Blog #3 - ‘Learning Textile Art in Samarkand’
My father was an engineer, and my mother was a teacher. My father taught me how to make boats from wooden sticks, twigs, and boards, and my mother taught me how to cook deliciously and bake fresh scrumptious pastries. From early childhood onward, I also wanted to create things from fabric scraps and threads. So when I had a chance to visit my neighbors’ girls, I would run to them to “play”. At that time, girls had no free time to play. They had different tasks, for example, sweeping the yard, embroidering a ribbon for braids or pants with cross-stitch, and embroidering a tubeteika with cross-stitch. Sometimes mothers or grandmothers gave their girls the remnants of silk fabric from dresses to crochet for handkerchiefs. How much I enjoyed learning a new craft with them! In this way, I learned how to crochet and how to cross-stitch national ornaments.

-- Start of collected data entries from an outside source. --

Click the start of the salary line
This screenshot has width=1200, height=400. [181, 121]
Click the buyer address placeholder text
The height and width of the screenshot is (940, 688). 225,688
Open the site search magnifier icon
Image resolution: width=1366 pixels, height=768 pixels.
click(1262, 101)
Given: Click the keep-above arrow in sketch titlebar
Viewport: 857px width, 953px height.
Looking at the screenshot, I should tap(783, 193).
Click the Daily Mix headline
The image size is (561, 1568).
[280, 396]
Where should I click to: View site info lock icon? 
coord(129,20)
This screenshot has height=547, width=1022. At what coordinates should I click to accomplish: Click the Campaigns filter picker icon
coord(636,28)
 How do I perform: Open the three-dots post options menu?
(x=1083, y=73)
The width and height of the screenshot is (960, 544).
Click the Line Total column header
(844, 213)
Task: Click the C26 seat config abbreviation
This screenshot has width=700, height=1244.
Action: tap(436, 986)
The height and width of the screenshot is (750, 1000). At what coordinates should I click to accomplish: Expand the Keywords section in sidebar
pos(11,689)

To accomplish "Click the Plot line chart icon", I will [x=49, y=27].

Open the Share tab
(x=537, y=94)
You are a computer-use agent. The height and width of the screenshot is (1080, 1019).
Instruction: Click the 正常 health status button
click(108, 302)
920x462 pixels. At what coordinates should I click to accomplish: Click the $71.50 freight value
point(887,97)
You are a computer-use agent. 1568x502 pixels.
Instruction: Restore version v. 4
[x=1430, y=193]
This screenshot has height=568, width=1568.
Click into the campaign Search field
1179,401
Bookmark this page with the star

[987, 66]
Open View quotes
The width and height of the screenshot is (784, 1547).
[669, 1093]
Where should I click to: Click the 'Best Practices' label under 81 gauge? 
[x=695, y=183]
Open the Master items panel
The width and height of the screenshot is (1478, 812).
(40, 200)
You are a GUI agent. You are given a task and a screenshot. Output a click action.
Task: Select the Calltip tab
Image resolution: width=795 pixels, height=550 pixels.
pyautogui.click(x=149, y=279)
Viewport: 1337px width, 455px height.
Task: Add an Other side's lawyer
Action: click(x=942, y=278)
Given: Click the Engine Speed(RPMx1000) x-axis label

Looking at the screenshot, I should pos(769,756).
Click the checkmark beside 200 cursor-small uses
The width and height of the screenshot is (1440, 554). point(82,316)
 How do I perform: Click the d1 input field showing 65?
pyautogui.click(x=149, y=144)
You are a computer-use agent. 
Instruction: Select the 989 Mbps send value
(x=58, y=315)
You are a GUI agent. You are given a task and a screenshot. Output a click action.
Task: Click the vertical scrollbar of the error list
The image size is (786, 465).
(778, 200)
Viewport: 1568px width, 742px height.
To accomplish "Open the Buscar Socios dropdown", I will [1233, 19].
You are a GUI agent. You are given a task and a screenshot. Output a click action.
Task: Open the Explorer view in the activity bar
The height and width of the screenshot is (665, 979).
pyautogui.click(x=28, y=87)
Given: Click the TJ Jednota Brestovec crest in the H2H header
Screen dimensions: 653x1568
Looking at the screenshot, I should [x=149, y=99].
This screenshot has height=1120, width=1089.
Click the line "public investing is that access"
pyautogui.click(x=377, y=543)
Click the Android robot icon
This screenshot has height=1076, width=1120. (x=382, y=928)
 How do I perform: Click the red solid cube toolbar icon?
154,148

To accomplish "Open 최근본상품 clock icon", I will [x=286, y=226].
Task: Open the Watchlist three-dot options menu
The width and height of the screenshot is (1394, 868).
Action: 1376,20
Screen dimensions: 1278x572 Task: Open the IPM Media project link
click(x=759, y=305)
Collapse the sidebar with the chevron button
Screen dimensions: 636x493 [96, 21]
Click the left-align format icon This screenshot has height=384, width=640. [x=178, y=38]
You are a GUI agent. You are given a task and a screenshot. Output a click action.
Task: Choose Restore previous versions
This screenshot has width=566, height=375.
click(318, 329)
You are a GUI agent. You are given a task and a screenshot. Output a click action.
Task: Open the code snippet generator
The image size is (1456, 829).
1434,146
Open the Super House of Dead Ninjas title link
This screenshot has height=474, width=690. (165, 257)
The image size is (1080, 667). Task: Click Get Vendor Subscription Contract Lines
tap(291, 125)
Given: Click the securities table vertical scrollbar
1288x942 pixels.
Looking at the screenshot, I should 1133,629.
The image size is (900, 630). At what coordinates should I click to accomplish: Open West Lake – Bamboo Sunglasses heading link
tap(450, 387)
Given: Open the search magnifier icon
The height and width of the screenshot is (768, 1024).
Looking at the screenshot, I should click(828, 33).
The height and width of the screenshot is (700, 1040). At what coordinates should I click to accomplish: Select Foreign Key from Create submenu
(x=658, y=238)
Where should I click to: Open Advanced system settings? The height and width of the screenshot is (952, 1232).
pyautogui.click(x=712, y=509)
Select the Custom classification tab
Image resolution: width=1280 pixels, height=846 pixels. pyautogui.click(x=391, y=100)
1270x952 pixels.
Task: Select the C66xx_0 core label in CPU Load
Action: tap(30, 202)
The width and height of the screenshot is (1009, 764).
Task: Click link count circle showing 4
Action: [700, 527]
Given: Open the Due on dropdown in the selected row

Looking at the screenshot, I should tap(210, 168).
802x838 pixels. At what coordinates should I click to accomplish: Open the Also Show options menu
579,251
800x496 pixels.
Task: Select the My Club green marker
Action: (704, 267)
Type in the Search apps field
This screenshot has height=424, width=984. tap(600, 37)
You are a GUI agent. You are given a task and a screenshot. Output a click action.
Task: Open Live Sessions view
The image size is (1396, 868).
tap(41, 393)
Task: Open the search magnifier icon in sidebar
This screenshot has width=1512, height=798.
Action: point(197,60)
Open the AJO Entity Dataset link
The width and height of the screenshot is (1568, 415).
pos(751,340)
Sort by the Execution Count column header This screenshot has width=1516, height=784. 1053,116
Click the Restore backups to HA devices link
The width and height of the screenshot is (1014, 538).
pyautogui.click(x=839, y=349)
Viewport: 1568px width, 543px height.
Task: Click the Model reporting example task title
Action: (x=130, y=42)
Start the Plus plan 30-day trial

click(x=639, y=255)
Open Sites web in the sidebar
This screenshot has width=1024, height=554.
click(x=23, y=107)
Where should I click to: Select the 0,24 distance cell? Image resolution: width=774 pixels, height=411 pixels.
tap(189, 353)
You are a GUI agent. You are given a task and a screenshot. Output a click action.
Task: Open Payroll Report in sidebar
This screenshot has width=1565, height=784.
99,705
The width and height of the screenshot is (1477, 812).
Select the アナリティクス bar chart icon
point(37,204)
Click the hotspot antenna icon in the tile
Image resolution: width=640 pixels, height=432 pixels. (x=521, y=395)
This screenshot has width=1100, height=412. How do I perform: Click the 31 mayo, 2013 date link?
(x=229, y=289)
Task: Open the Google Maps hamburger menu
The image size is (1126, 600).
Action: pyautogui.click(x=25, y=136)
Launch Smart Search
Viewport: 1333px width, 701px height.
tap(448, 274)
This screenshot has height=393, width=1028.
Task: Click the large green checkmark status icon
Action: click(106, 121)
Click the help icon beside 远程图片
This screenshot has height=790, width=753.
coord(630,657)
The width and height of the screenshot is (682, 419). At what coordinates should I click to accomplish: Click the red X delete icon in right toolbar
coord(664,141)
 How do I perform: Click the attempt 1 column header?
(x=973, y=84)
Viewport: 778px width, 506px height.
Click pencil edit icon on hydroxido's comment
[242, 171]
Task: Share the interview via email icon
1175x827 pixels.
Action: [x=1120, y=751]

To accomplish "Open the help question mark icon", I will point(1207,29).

It was all so natural. You would sit on a Kurpacha, a soft mattress sewn and stuffed with cotton, next to an elderly woman and watch how she shows the technique and teaches. Magic happened under her leisurely fingers – multi-colored embroidery was born, like the kind she prepared for her granddaughter's wedding, which she showed me, saying: "This is a pomegranate fruit. Look, I embroidered seeds. So many of my great-grandchildren will be born, and our family will not dry out." And once before, she had sat next to her grandmother, and studied from her. All these patterns, which had been patiently drawn with a needle and a crochet hook on a homespun cloth, fell into my soul like a precious seed, that, later would suddenly sprout under my fingers.